Simboro.id, Imam Al-Ghazali, dalam karya-karyanya, sering membahas tentang spiritualitas dan pentingnya malam-malam yang penuh berkah dalam Islam, termasuk Lailatul Qadar. Meskipun tidak ada satu ayat langsung dari Imam Al-Ghazali yang khusus membahas Lailatul Qadar, beliau banyak menyebutkan konsep-konsep tentang malam tersebut dalam konteks kedalaman ibadah dan pencapaian spiritual.
Malam Lailatul Qadar merupakan momen yang paling dinanti seluruh umat Muslim. Sebab, pada malam tersebut Allah menjanjikan ampunan dan keberkahan yang sangat besar bagi hamba-hamba yang menemuinya.
Hanya, kedatangannya tidak bisa diprediksi ketepatannya seratus persen. Akan tetapi, umat Muslim bisa memprediksi malam Lailatul Qadar berdasarkan pendapat para ulama. Di antara sejumlah prediksi yang ada, Imam Al-Ghazali memiliki metode yang lebih matematis.
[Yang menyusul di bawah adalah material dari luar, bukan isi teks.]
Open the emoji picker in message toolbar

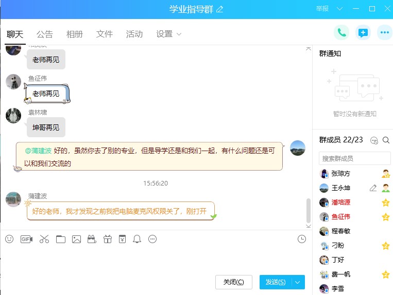pos(9,239)
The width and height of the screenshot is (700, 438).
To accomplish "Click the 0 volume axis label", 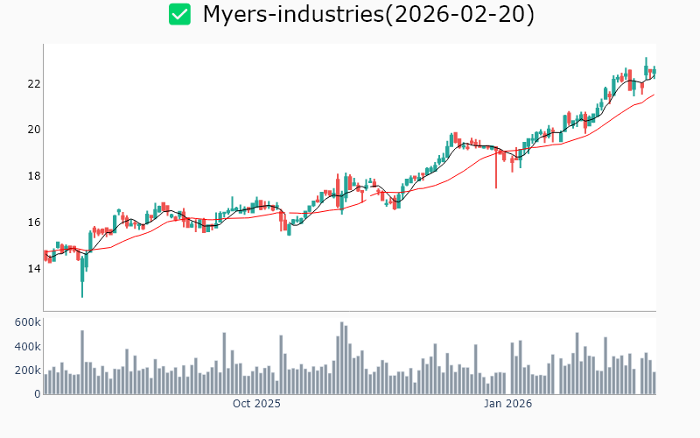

Berikut adalah penjelasan metode Al-Ghazali yang tercantum dalam kitab I’anatuth Thalibin: Menurut Imam Al-Ghazali dan juga ulama lainnya, sebagaimana disebut dalam I’anatut Thalibin juz 2, halaman 257, bahwa cara untuk mengetahui Lailatul Qadar bisa dilihat dari hari pertama dari bulan Ramadhan:
قال الغزالي وغيره إنها تعلم فيه باليوم الأول من الشهر فإن كان أوله يوم الأحد أو يوم الأربعاء فهي ليلة تسع وعشرين أو يوم الاثنين فهي ليلة إحدى وعشرين أو يوم الثلاثاء أو الجمعة فهي ليلة سبع وعشرين أو الخميس فهي ليلة خمس وعشرين أو يوم السبت فهي ليلة ثلاث وعشرين قال الشيخ أبو الحسن ومنذ بلغت سن الرجال ما فاتتني ليلة القدر بهذه القاعدة
Al-Ghazali dan lainya mengatakan bahwa lailatul Qadar diketahui berdasarkan hari pertama bulan tersebut. Jika dimulai pada hari Minggu atau Rabu, maka itu adalah malam ke-29, jika dimulai pada hari Senin, maka itu adalah malam ke-21, jika dimulai pada hari Selasa atau Jum’at, maka itu adalah malam ke-27, jika dimulai pada hari Kamis, maka itu adalah malam ke-25, dan jika dimulai pada hari Sabtu, maka itu adalah malam ke-23. syekh Abu Al-Hasan berkata, “sejak saya dewasa, saya tidak pernah melewakan Lailatul Qadr, berdasarkan aturan yang telah disebutkan diatas”.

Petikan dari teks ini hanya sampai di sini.